--- SOURCE RECORDS ---
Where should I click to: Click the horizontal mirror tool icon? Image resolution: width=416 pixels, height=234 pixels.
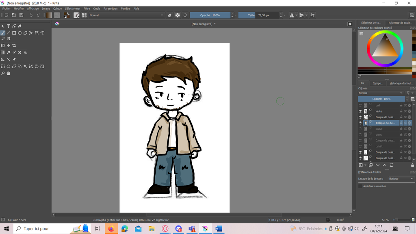292,15
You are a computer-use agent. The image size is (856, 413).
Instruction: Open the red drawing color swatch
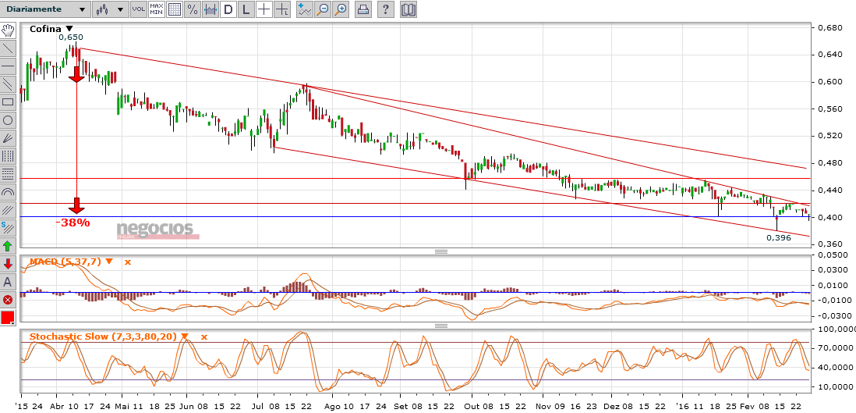tap(8, 318)
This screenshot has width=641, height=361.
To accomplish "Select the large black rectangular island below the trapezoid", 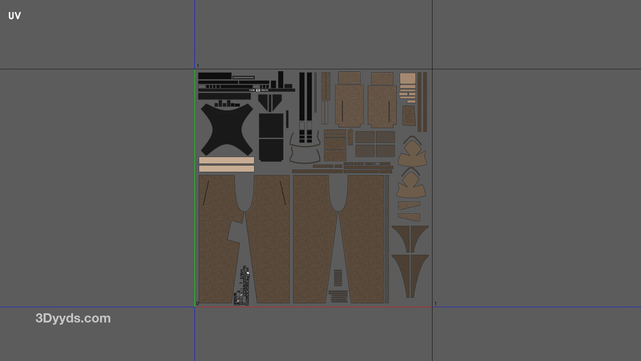I will (x=271, y=137).
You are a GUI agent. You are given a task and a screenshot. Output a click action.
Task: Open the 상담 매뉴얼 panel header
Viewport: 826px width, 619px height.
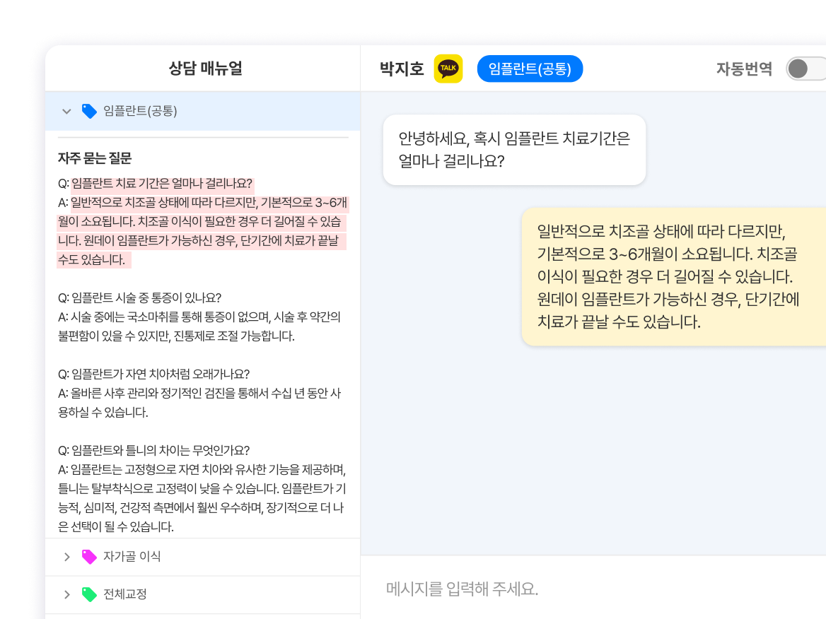point(205,69)
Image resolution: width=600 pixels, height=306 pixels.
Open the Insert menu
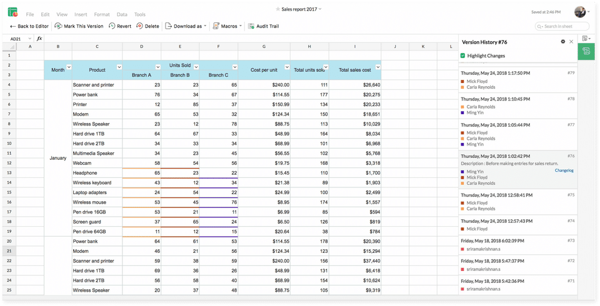[x=81, y=14]
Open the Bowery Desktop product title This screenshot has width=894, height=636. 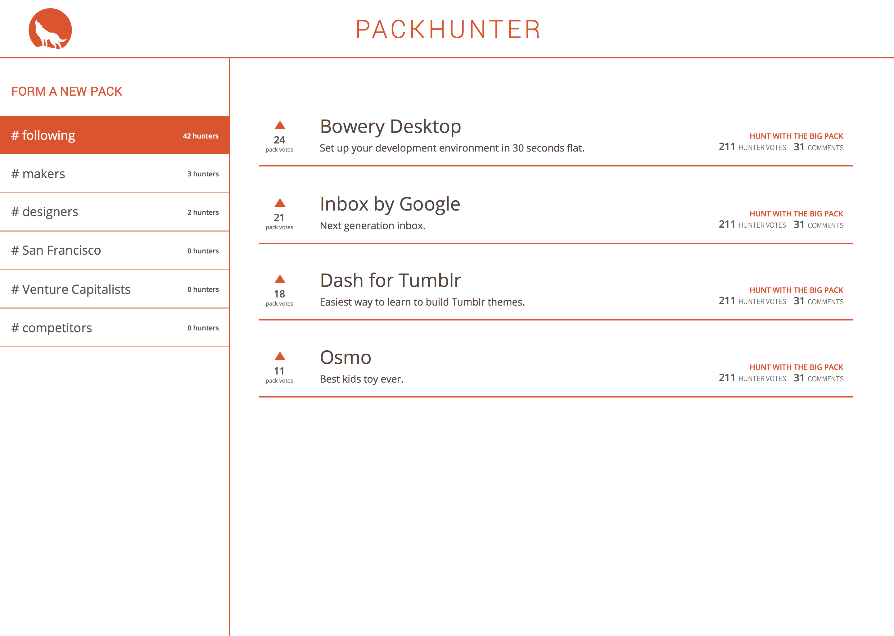[x=390, y=126]

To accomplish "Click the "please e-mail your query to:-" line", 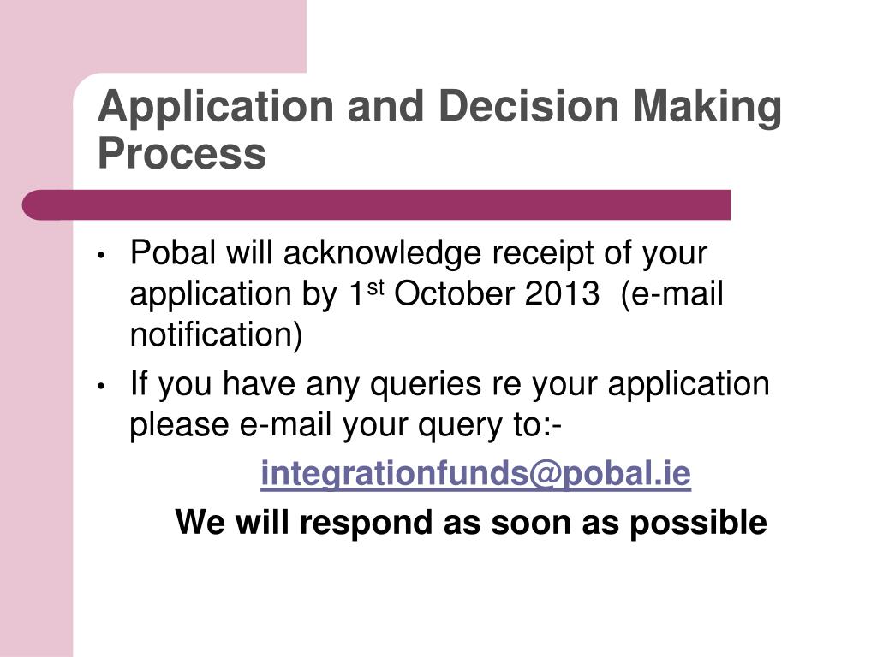I will click(346, 425).
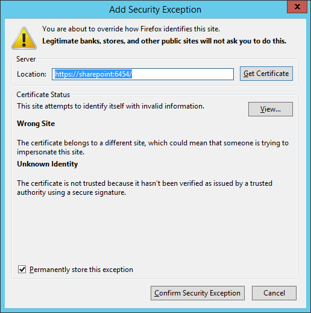Image resolution: width=311 pixels, height=313 pixels.
Task: Click the Permanently store this exception label
Action: tap(81, 270)
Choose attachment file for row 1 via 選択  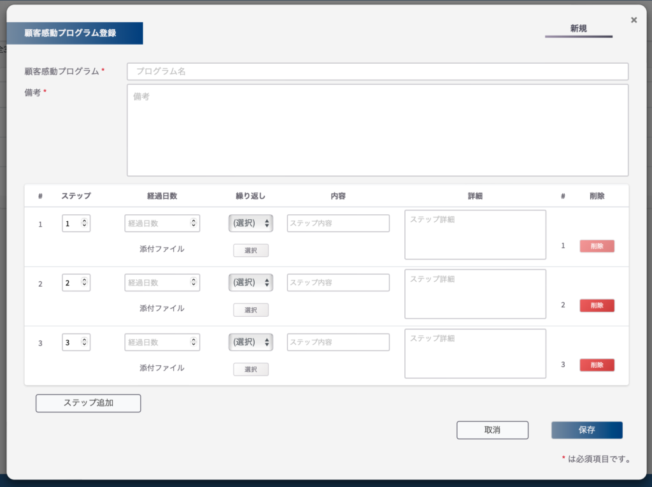click(251, 250)
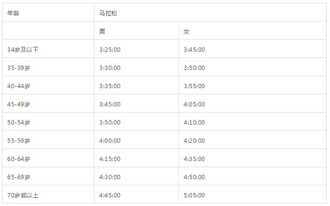Click the women's 3:55:00 time cell

[x=194, y=86]
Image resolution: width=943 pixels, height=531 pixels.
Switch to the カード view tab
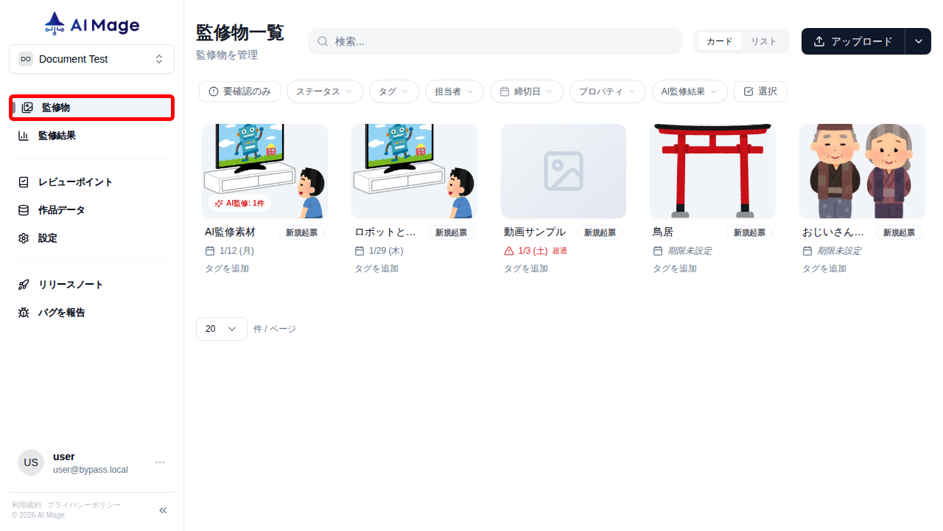point(718,41)

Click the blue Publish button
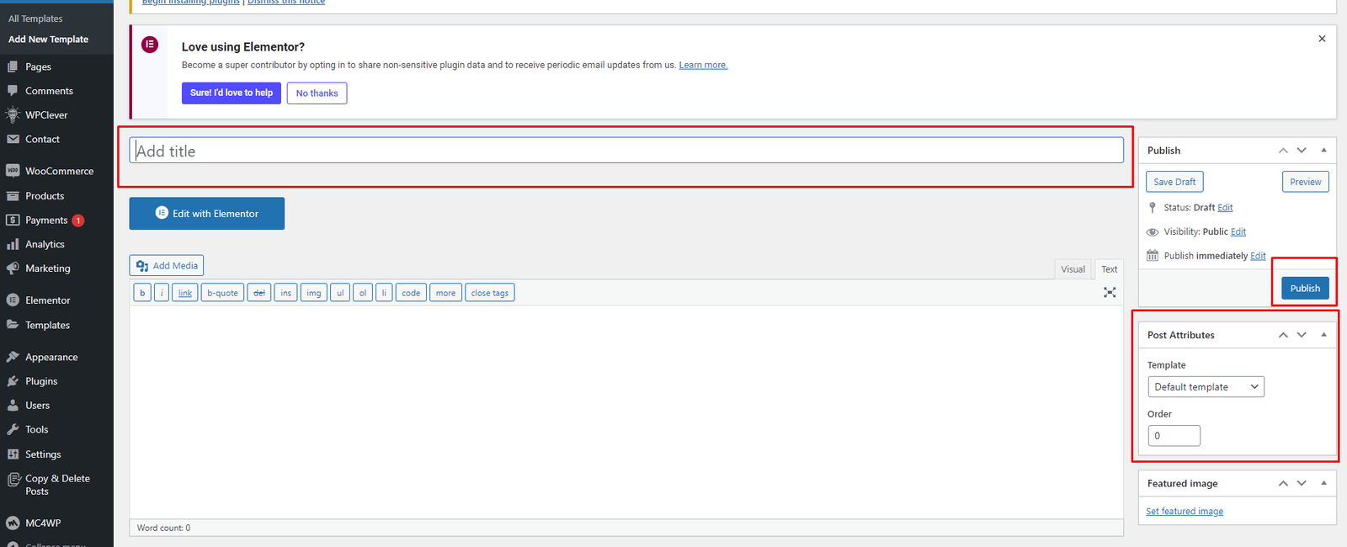coord(1304,288)

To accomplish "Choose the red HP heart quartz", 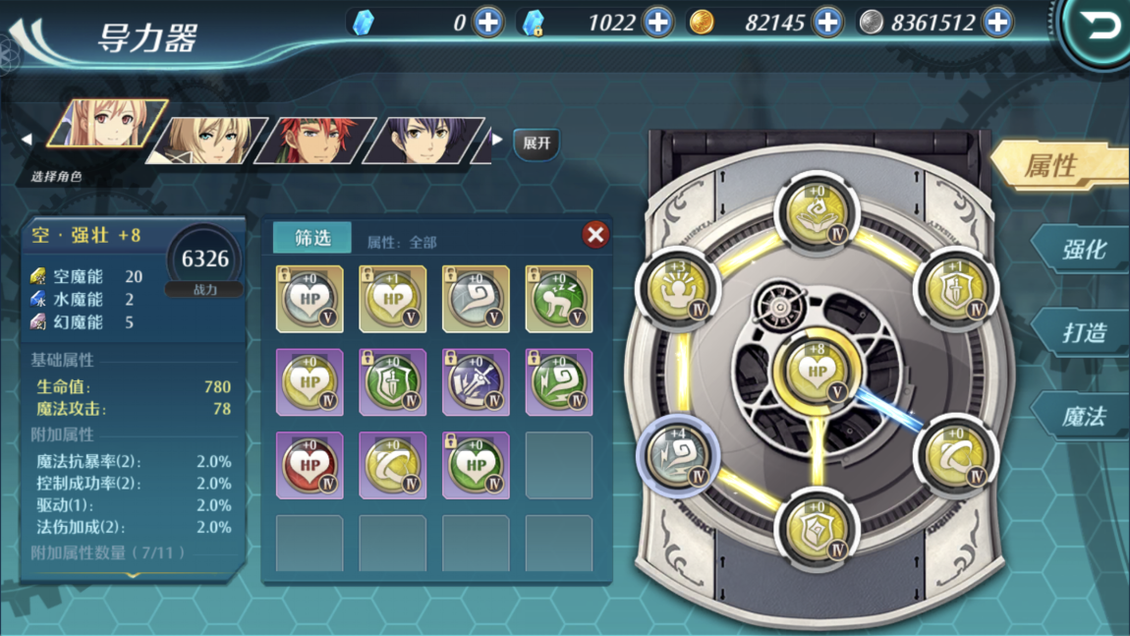I will coord(310,466).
---
## TASK OBJECTIVE
Please print the lines exactly, from the top of the material through the line with "This screenshot has width=641, height=361.", and omit the pictures.

## RESPONSE TO THE EXERCISE
Where should I click to: Click the horizontal mirror tool icon? Image resolution: width=416 pixels, height=234 pixels.
292,15
You are a computer-use agent. The image size is (856, 413).
Instruction: Open the red drawing color swatch
tap(8, 318)
This screenshot has width=641, height=361.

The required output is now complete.